On Thursday, 22 October 2015 at 17:13:48 UTC, Jonathan M Davis wrote:
On Thursday, 22 October 2015 at 16:29:19 UTC, bitwise wrote:
Maybe look at the code next time before you LOL......

My point would be the same regardless. Range!(const T) and const(Range!T) - and Container!(const T) and const(Container!T) - have no relation as far as the compiler is concerned, and that makes dealing with const correctly a royal pain - particularly if you want a range to act like an array like it's supposed to be able to do (at least insofar as they have the same operations).
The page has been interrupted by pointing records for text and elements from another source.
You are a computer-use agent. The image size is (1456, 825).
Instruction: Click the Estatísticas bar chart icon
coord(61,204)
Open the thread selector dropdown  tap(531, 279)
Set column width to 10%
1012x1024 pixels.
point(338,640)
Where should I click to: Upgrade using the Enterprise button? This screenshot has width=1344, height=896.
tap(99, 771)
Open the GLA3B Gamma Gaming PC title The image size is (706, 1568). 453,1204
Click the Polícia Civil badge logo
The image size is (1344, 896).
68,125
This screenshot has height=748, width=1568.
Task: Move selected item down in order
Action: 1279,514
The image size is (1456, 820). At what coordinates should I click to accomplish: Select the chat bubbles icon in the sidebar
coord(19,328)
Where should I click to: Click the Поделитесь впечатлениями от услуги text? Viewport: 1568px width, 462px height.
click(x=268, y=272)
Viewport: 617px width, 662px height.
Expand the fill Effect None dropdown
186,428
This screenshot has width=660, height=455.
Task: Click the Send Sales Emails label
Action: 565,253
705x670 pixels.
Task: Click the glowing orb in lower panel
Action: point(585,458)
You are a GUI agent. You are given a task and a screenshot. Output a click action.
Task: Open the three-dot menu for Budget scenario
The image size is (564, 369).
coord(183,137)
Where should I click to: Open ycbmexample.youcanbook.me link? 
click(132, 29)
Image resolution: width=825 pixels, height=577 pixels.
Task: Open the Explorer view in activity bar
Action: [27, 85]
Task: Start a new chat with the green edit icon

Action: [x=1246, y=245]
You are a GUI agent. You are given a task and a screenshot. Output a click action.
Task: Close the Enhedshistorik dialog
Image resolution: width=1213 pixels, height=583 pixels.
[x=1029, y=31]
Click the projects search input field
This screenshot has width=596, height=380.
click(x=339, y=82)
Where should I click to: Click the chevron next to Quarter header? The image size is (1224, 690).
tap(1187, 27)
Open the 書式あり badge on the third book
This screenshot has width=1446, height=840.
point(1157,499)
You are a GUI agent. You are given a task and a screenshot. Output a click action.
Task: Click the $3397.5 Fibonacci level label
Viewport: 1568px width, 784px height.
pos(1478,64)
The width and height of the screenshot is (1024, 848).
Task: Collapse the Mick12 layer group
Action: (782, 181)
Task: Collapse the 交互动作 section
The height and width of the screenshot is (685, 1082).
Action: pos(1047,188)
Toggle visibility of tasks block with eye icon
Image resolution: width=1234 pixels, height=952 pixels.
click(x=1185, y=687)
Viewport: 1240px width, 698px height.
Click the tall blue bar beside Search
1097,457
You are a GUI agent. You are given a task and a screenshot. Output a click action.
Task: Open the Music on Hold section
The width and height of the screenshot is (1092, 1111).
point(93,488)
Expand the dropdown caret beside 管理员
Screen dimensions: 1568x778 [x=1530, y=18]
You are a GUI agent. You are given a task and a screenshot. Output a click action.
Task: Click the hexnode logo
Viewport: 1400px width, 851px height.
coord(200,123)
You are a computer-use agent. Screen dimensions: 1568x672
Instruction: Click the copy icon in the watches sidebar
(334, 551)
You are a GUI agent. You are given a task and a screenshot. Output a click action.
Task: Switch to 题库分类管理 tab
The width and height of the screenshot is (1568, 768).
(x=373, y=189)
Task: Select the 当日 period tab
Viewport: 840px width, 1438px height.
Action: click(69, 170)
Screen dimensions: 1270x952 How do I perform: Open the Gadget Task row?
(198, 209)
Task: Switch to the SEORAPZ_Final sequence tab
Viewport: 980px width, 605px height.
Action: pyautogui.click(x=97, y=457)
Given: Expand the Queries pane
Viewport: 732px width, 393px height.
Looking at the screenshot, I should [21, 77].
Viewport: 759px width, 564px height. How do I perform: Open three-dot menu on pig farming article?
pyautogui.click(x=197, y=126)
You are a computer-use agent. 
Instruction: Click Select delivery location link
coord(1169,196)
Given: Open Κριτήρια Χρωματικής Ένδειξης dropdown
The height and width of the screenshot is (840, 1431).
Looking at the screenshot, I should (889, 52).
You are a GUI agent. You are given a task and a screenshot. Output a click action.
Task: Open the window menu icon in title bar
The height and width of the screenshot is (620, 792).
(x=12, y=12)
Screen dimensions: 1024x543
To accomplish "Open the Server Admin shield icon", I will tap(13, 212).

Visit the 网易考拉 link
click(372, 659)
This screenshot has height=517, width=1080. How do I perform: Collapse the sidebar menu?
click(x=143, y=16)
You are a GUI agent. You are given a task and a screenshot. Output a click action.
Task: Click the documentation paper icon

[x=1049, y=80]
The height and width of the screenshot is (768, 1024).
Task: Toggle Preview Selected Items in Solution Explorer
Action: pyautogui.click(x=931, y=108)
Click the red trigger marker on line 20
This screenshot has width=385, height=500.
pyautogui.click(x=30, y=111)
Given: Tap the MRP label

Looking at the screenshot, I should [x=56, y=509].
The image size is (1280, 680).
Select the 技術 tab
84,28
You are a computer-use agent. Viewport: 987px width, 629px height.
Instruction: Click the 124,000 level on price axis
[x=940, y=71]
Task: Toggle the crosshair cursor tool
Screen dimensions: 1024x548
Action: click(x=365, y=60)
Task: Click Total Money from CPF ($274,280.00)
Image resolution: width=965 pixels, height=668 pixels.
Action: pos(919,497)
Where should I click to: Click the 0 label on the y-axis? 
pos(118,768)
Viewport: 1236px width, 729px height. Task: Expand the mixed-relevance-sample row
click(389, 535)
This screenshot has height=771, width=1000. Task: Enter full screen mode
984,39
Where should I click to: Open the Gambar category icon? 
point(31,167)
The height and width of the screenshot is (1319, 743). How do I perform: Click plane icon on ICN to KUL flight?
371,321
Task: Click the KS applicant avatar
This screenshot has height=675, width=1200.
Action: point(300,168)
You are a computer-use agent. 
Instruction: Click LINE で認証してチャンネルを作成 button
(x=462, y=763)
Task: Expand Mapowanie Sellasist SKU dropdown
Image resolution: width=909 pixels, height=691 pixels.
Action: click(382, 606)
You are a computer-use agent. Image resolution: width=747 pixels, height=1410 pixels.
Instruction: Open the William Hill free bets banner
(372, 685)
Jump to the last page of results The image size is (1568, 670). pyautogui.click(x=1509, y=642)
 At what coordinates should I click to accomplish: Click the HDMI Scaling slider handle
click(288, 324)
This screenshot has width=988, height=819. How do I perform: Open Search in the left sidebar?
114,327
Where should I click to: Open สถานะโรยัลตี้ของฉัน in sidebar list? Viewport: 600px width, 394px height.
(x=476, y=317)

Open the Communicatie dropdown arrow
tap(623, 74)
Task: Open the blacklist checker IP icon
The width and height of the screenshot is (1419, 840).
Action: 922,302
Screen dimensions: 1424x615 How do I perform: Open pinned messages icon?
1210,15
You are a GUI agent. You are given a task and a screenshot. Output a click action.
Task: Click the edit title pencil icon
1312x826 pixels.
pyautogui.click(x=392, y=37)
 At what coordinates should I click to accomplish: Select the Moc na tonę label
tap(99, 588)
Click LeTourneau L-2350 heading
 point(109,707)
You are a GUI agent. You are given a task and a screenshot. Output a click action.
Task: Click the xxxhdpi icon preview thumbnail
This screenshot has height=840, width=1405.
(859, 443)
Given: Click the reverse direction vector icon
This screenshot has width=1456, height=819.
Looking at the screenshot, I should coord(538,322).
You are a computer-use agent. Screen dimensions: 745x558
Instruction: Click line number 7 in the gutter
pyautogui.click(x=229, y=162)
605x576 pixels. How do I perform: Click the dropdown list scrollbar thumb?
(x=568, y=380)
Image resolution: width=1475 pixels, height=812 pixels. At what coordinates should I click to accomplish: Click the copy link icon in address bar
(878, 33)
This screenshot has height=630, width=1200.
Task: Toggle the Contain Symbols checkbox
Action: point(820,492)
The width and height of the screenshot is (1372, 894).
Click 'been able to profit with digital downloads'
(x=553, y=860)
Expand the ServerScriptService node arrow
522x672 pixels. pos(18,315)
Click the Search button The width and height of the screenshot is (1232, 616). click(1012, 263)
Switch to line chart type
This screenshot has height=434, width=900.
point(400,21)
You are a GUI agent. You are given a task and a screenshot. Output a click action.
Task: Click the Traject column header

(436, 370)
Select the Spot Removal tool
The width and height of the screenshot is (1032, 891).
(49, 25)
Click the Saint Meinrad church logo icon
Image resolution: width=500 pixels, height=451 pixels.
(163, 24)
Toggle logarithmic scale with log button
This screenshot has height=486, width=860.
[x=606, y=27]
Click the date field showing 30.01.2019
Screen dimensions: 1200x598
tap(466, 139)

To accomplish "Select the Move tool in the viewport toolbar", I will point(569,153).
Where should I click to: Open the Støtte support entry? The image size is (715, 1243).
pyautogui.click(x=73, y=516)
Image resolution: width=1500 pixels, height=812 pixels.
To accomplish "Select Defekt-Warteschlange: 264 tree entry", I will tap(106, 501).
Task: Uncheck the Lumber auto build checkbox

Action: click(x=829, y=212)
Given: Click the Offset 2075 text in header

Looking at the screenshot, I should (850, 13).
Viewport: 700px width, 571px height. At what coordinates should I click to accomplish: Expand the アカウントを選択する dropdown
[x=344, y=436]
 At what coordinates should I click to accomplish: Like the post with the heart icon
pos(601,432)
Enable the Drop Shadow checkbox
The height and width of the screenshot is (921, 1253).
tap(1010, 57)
You asked what deadalnix meant by

The elephant in the room: make the template parameter's type qualifier transitive
with the collection's qualifier.

and I tried to explain.

- Jonathan M Davis

I'm not even sure you're talking about the same thing as deadalnix, and I think I have already done what he's asking.

example:
  List!int a = [1, 2];
  writeln( typeof(a[]).stringof );
  writeln( typeof(a[].front).stringof );
  writeln( is(typeof({ a[].popFront(); })).stringof );

  const(List!int) b = [1, 2];
  writeln( typeof(b[]).stringof );
  writeln( typeof(b[].front).stringof );
  writeln( is(typeof({ b[].popFront(); })).stringof );

output:
  Range!(ListBase!int)
  int
  true
  Range!(const(ListBase!int))
  const(int)
  true


Of course, neither of the following are possible because of the design of D's const.

import std.container;
Array!(const(int)) a;

import collections;
List!(const(int)) b;

Both will produce compilation errors.